On 04 Aug 2001 18:50:32 -0700, Wesel wrote:
> And bears, oh my.
> 
> I've been trying to make some very simple proxy server software (just an
> Advertisement filter) and not having much luck.  I managed to track the problem 
> down to the function select() and those for resolving host names.  When used in
> child threads, these functions somehow render the system unstable so that later,
> during an innocuous program statement, a SIGILL is raised.
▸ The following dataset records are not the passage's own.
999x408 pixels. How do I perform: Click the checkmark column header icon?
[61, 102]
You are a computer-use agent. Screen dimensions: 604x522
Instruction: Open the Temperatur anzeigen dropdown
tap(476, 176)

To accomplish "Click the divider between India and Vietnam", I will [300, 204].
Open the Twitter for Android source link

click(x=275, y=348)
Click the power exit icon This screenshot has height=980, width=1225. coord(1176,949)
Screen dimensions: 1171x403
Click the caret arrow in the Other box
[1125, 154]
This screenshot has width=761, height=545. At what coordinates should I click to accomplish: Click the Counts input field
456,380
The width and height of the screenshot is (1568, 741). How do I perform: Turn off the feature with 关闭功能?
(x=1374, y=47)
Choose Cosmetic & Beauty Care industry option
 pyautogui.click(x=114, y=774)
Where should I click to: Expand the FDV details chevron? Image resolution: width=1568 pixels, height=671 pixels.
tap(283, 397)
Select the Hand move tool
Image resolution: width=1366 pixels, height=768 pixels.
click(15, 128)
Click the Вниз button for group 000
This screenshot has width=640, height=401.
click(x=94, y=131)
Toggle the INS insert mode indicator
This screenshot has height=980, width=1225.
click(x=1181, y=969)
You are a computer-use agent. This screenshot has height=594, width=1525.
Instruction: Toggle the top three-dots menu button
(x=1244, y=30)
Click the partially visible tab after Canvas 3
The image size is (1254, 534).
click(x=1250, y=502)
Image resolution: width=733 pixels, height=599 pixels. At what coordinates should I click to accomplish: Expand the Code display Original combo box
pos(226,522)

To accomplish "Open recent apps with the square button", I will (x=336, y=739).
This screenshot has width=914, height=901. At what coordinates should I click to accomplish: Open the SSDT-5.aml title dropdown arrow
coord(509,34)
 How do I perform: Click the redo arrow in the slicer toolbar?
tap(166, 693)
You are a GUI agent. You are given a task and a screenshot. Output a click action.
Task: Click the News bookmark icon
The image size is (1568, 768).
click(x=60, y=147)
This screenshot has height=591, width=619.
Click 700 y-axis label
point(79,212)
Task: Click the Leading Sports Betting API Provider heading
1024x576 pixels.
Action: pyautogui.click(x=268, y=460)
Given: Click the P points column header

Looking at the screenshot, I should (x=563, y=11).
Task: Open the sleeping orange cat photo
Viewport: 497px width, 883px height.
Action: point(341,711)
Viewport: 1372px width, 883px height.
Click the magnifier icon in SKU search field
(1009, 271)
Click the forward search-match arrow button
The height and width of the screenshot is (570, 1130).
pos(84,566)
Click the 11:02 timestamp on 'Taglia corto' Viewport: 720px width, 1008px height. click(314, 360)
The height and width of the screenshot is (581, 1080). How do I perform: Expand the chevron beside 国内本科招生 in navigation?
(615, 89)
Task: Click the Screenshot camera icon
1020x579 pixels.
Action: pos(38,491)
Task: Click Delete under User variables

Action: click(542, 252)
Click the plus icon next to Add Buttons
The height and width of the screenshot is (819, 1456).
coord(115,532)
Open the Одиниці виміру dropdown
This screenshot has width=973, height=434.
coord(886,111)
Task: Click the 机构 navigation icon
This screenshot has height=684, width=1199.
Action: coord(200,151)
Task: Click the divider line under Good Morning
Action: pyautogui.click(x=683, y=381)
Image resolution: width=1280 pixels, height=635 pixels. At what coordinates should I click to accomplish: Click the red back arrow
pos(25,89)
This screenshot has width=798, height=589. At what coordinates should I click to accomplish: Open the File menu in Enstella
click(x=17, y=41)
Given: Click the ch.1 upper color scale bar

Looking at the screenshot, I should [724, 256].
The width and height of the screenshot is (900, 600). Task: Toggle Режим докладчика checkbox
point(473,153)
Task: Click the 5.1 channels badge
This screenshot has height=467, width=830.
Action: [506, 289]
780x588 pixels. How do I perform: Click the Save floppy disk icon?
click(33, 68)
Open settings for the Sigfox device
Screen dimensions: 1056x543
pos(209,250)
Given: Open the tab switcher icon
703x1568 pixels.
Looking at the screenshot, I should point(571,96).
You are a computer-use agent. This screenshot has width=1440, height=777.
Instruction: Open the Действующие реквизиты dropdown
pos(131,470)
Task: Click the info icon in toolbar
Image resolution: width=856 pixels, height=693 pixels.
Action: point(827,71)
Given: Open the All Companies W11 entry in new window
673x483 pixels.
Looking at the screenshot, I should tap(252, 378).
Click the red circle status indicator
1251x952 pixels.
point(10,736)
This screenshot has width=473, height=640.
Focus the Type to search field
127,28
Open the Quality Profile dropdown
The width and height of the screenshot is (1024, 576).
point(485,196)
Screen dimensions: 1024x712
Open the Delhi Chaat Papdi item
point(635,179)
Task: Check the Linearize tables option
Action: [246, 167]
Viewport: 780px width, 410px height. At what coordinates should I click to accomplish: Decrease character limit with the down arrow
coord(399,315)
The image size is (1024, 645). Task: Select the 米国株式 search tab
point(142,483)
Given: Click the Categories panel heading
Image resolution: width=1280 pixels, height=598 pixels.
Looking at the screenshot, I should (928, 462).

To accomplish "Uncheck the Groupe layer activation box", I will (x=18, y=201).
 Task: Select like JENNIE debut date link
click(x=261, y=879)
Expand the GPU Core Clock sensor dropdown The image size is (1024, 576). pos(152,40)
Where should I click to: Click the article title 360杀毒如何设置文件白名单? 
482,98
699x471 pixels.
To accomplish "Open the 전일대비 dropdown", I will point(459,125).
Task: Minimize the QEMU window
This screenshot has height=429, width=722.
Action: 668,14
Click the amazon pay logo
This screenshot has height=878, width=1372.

Ok, pragmatic solution: just use the precompiled squid proxy server or
modify the squid source to do what you need. Onto the less pragmatic
solution...

> Anyway, here's the code that produces a SIGILL.  By commenting out the "#define
> THREADED" line, I made all errors go away (as well as any semblance of speed or
> efficiency).  Could somebody wiser in the ways of cygwin please tell me if I'm
> running up against some unforseen or little-known compiler problem?  I'm really at a
> loss why it doesn't work.

What version of cygwin are you using (uname -a)? 
 
> Some notes before the code.
> 1)  Most of the time my threads run synchronously, only one running at a time.  Code
> I put between the UNLOCK and the LOCK macros consists of blocking functions, select,
> gethostname, and such.  I repeat, most of the time the thread is LOCKed.  Outside of
> between the UNLOCK and LOCK macros, shared resources can not be accessed at the
> same time.

Good.

> 2) My mysterious lock_function is a rather lame cludge that checks to make sure I'm
> not calling pthread_mutex_lock twice in a row in a thread.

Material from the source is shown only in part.